12 octubre 2009

MALDICION ETERNA A QUIEN LEA ESTAS PAGINAS

Hacía siglos que buscaban el Libro. Todo empezó como un vago rumor, apenas un cuchicheo de biblioteca. Al principio únicamente se supo el título, De tribus impostoribus –De los tres impostores–. Alguien ensayó un leve argumento; otro consiguió recordar una frase memorable:
Tres personas hay en el mundo que han corrompido a los hombres; un pastor –Moisés–, un médico –Jesús– y un camellero –Mahoma–.

De esta manera comenzó su existencia fantasmal, y no hubo bibliotecario en la cristiandad que no fuera consultado, ni anaquel que no fuera fatigado. Muchos obispos mandaron dar vuelta a los armarios, y los abades más diligentes ordenaron revisar los estantes más oscuros, allá donde ningún monje había alargado su mano el último siglo. Nada apareció y el Libro siguió viviendo en los sueños de los hombres, cada vez más sólido y menos imaginario. Unos pocos suspiraban en secreto por su lectura, porque preferían la quemadura de la verdad a la salvación de su alma. Consultarlo habría supuesto la muerte, así que juraron que otro había recorrido sus páginas, y que el amigo de un amigo lo había sujetado entre sus manos en la lejana Alemania, en Holanda o en Francia.

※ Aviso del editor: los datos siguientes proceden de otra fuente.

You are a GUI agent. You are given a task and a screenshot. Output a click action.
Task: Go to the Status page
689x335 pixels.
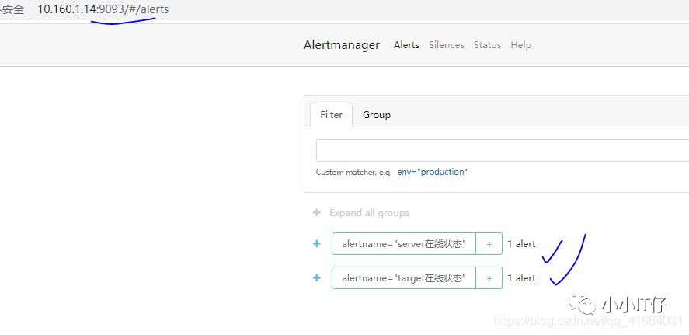[487, 45]
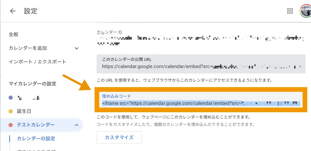The height and width of the screenshot is (151, 311).
Task: Collapse the テストカレンダー section chevron
Action: click(x=77, y=125)
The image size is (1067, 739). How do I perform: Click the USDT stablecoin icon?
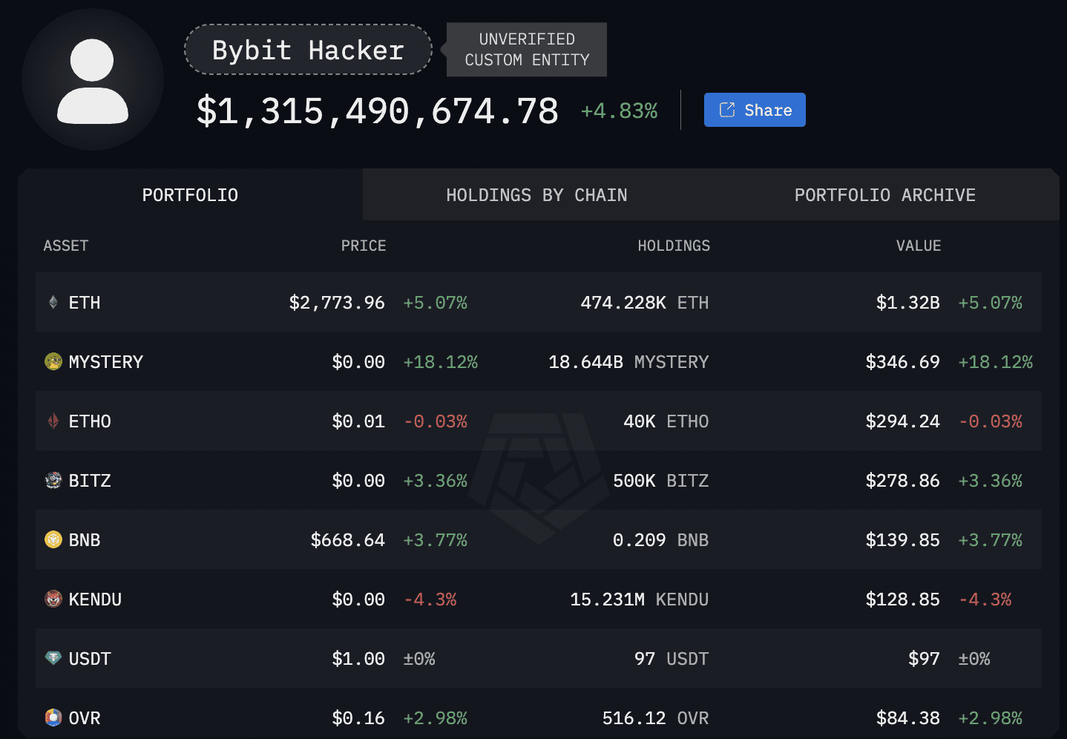coord(52,658)
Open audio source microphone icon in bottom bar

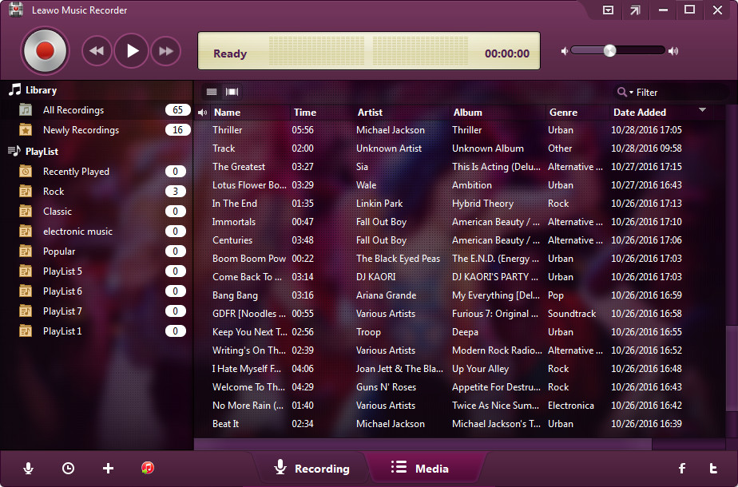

Una multitud fue acusada de escribir el Libro. Murmuraron acerca de Erasmo de Rotterdam y de Giovanni Bocaccio. De Maquiavelo, de Miguel Servet y de Pietro Aretino. De poetas como John Milton o del pulidor de lentes Baruch Spinoza. Esta fútil lista de ilustres fue creciendo conforme pasaron los años, pero todos negaron escandalizados ser los autores. Unos pocos reconocieron saber de él y extendieron las sospechas a otros hombres, tal vez enemigos, posibles nuevos pastos para la hoguera.

Tenían buenos motivos para tomar precauciones. El ilusorio Libro afirma que las tres grandes religiones del mundo están basadas en la mentira y que sus respectivos fundadores fueron unos cínicos impostores. Que no hay Dios, sino miedo a morir. Que no existe el alma ni la vida futura. Y que antes de nacer, amigo lector, no eramos, y después de expirar volveremos a no ser. Nadie había afirmado tal cosa en los últimos mil quinientos años, así que muchos sintieron estas ideas insoportables. La reina Cristina de Suecia llegó a ofrecer treinta mil francos a quien le consiguiera un ejemplar. Mientras, cientos de jesuitas y frailes dominicos aventaban como sabuesos por las ciudades de media Europa. Ni un sólo volumen apareció para quemar…

A fuerza de ser soñado, el Libro acabó volviéndose real. Primero como copias manuscritas que viajaban bajo ropajes o en el doble fondo de un cofre. Simples papeles hijos de muchas manos y sin un padre reconocido. Un lector dio con una idea, otro añadió algún párrafo feliz. Luego, en 1753, De tribus impostoribus fue dado a la imprenta. Vio la luz en una escasa tirada, sin mención al editor ni a la ciudad de impresión, y mintiendo en la portada sobre el año de su nacimiento –1598–. Fue la primera de sus encarnaciones y pronto se ofrecieron auténticas fortunas para hacerse con él. El Libro viajó de mano en mano, y pudo ser leído por todo el que quiso. Por fin los ateos del mundo –como los cristianos, como los mahometanos– tenían su Libro. ¿Y sabes que pasó, querido lector? Que no pasó nada. Lentamente regresó a su existencia fantasmal, ahora ignorado por los que lo anhelaban. Otra vez se hizo raro. Adelgazó en la memoria de los hombres hasta volver al olvido. Se hizo transparente convertido en curiosidad para bibliófilos y teólogos con mala conciencia. Y Dios ni se inmutó.